Work instruction: Reproduce word for word the stretch of the John Williams biography below from "Today we celebrate" through "a piano sonata.".

Extract:
Today we celebrate Maestro John Williams' 83th birthday. Born on 8 February 1932 in Flushing, Queens in New York City, John was fed music, almost from day one. Of course his dad, being a percussionist for the CBS radio and in the Raymond Scott Quintet, was largely responsible for infecting him with the virus called music. When the family moved to Los Angeles in 1948, John, being a gifted piano player and founder of a jazz-band, started experimenting with arranging. He had already decided at the age of 15, that he wanted to be a concert pianist and at 19 he presented his first original composition: a piano sonata.
He attended both UCLA and the Los Angeles City College, studying orchestration, until he started conducting for the U.S. Air Force for three years. When he returned to the States he went to Julliard, where renowned piano pedagoge Rosina Lhevinne helped him with his performing skills. She was also the one to urge John for composing himself.
In 1958 John started working in Hollywood as a piano player, for films like: Peter Gun, The Appartment and To kill a Mockingbird. He befriended the late Bernard Herrmann and became a staff arranger for Columbia and later for 20th Century Fox, orchestrating the music of the likes of Alfred and Lionel Newman, Dimitri Tiomkin and others.
Soon afterwards his orchestrating led to composing, at first mainly for TV (Gilligan's Island and Lost in Space for example) and later on for Movies, comedies like How to Steal a Million, drama as in Jane Eyre, and the genre that gave him his big break (towards the audience that is) was the disaster movie (during the seventies he scored films like The Poseidon Adventure, The Towering Inferno, and Earthquacke. It was his score for the Steve McQueen starrer The Reivers )from 1969 however, that caught Spielberg's ear and when he was looking for a composer for his debut-feature Sugarland Express, John Williams was the only name on his wish list. Since that film Williams and Spielberg have collaborated on all, but 2, films where Spielberg filled the director's chair.

Dataset content:
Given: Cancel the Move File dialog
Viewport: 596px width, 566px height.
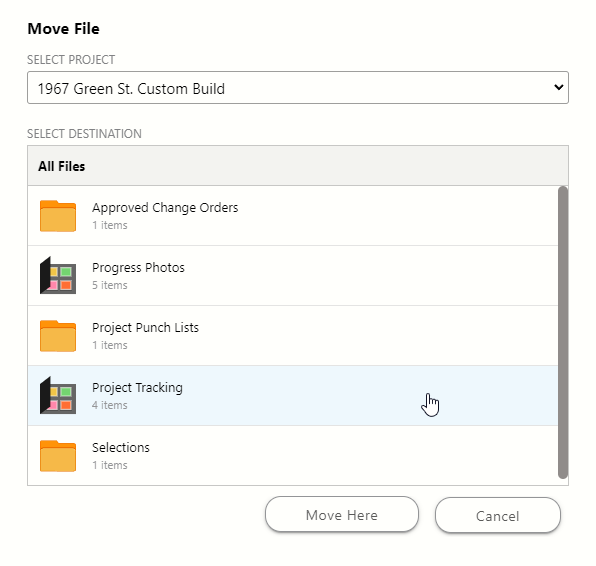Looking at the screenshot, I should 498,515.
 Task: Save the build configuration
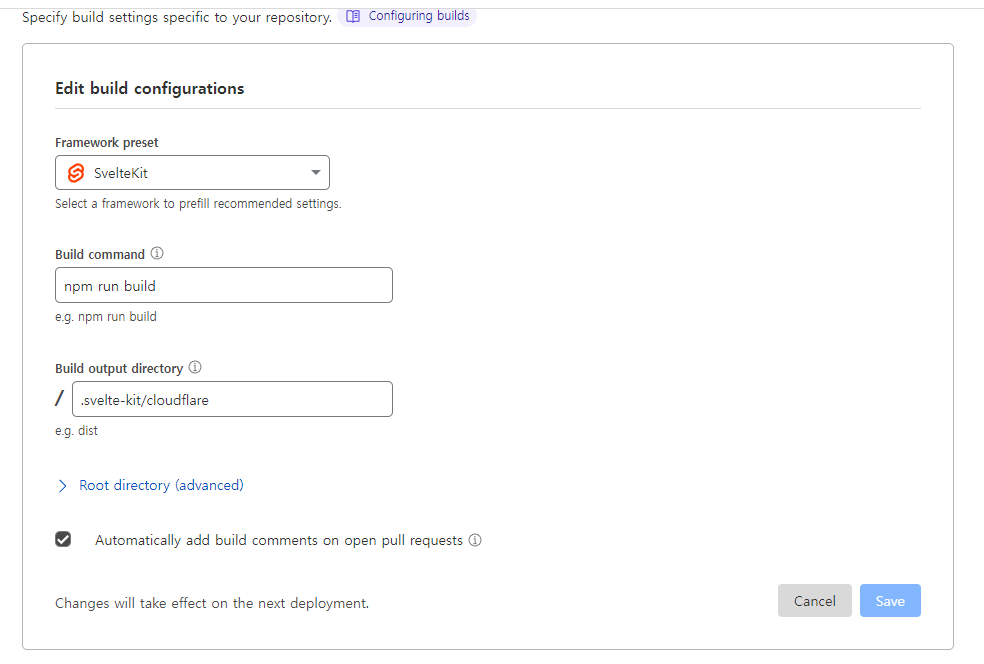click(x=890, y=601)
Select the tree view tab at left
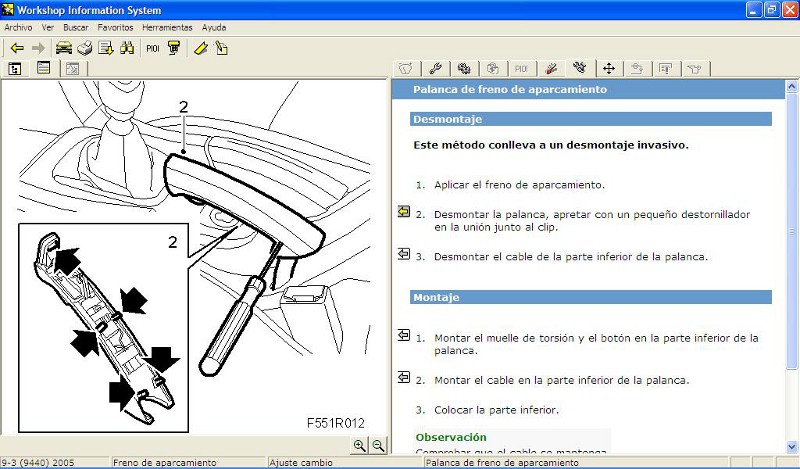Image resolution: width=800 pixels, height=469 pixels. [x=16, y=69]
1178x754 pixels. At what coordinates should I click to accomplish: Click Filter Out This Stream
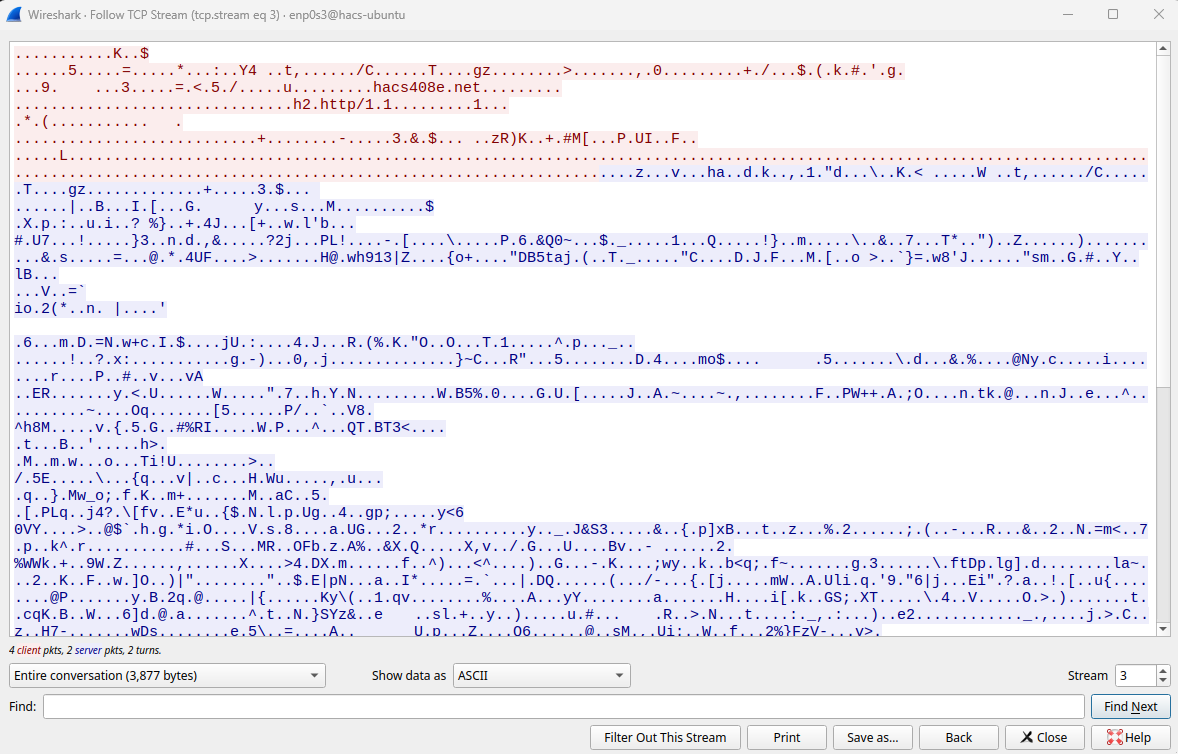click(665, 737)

Worked solution:
Today we celebrate Maestro John Williams' 83th birthday. Born on 8 February 1932 in Flushing, Queens in New York City, John was fed music, almost from day one. Of course his dad, being a percussionist for the CBS radio and in the Raymond Scott Quintet, was largely responsible for infecting him with the virus called music. When the family moved to Los Angeles in 1948, John, being a gifted piano player and founder of a jazz-band, started experimenting with arranging. He had already decided at the age of 15, that he wanted to be a concert pianist and at 19 he presented his first original composition: a piano sonata.